Ainda assim, cabe ressaltar que existem outras formas de conhecimento, algumas muito mais próximas da vivência humana que a forma do conhecimento científico, como, por exemplo, os conhecimentos adquiridos através da crença religiosa, da arte e/ou estética, do mito e, até mesmo, dos conhecimentos produzidos a partir do simples hábito cotidiano. Uma epistemologia que consiga trabalhar com outras formas de conhecimento e não apenas com o conhecimento científico pode fornecer às ciências em geral um tipo amplo de esboço do conhecimento e de como ele impacta a vida social, comum e cotidiana. Isso impõe, claro, algumas dificuldades: a área da filosofia, conhecida como “epistemologia”, tradicionalmente trabalha com a problematização do conhecimento científico e tenta aproximar as diferentes áreas das ciências, ao passo que analisa o desenvolvimento delas na história. Ora, ampliar sua atenção para outras formas de conhecimento e de pensamento que existem não necessariamente significa deixar as ciências de lado ou desbancá-las.
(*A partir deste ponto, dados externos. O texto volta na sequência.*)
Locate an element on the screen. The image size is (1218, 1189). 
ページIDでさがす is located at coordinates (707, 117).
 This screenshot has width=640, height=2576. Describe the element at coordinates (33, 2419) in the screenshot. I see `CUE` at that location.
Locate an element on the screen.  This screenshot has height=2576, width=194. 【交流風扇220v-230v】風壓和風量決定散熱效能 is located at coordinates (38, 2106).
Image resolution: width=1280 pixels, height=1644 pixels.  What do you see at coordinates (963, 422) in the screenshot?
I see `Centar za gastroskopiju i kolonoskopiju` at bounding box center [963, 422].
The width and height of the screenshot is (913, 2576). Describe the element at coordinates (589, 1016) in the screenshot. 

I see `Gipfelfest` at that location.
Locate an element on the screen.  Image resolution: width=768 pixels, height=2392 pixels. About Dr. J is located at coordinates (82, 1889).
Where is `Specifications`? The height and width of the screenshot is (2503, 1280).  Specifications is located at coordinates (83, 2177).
Ao procurar entender como diferentes formas de conhecimento se desenvolvem, são apresentadas outras relações do pensamento e do conhecimento com o mundo, pois o conhecimento científico não é suficiente para a ordinária, simples e cotidiana vivência humana.
Referências
VICENTE, A. X. G. Epistemologia das Ciências Humanas: contribuições e notas. Campo Grande, MS, 2021. 98 f. Monografia (Trabalho de Conclusão de Curso – TCC) – Faculdade de Ciências Humanas (FACH), Universidade Federal de Mato Grosso do Sul (UFMS).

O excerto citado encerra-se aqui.